▶ _Passage to read_
--------

The release of the Biden administration’s annual National Security Strategy (NSS) on Wednesday, October 12, 2022, highlights just how big a catastrophe we dodged. 

Just as Trump’s abrupt withdrawal from Syria left a vacuum for Turkish president Recep Tayyip Erdogan and Russian president Vladimir Putin, and as Trump’s planned but not executed withdrawal of troops from Germany would have hamstrung the North Atlantic Treaty Organization (NATO) so it could not have countered Putin’s Russia, so would the abrupt disengagement of the U.S. around the world have created a giant vacuum for authoritarian countries to fill.

Biden’s National Security Strategy reiterates his belief that we are in a global struggle between democracy and rising autocracy and that the world is at an inflection point that will determine “the security and prosperity of the American people for generations to come.”

--------

▶ _Provided material_

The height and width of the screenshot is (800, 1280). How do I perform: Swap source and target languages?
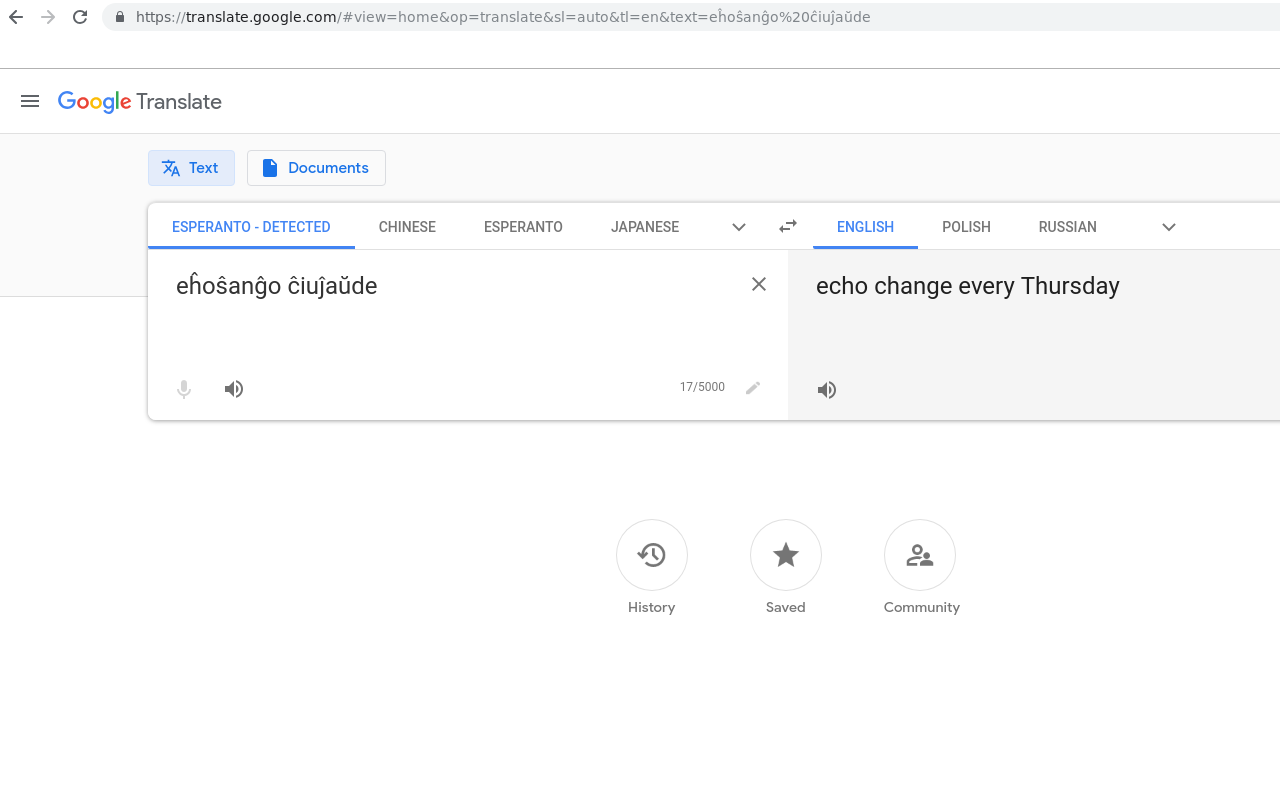coord(787,227)
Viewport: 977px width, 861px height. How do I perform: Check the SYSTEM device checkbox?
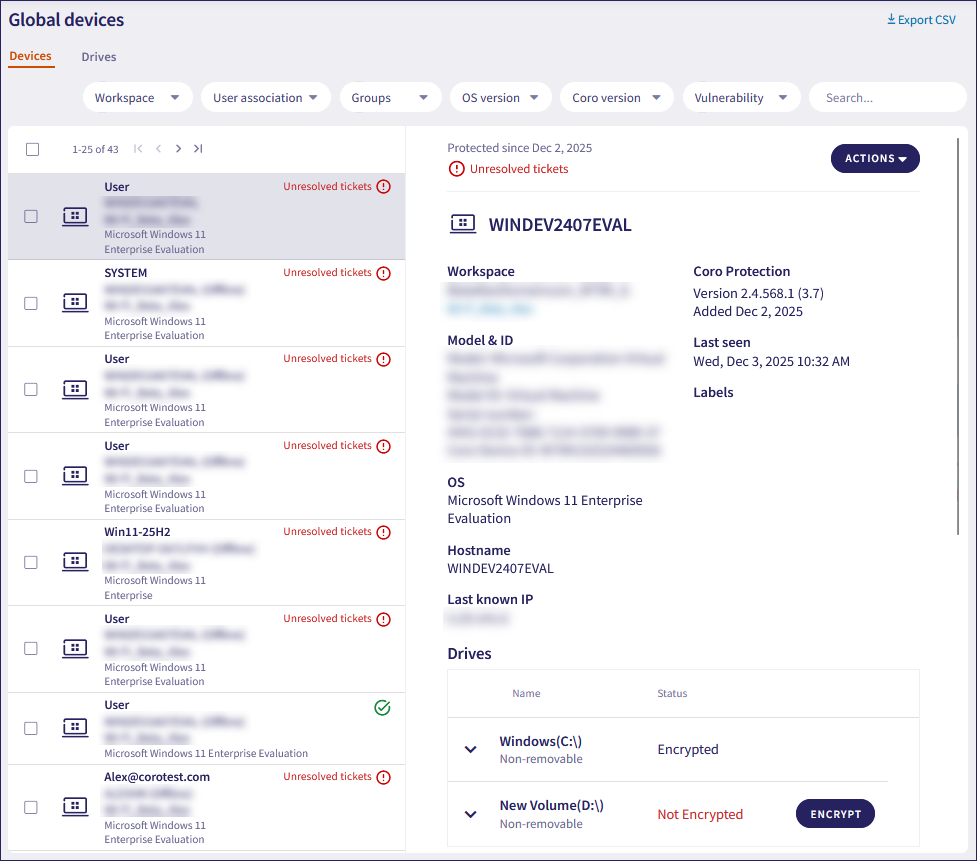31,303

--------

▶ _Given request 1_
According to the passage on the National Security Strategy, on what date was the strategy released?
▶ _Given request 2_
Please list every person named in the passage on the National Security Strategy.

▶ _Exercise output 1_
Wednesday, October 12, 2022

▶ _Exercise output 2_
Biden, Trump, Recep Tayyip Erdogan, Vladimir Putin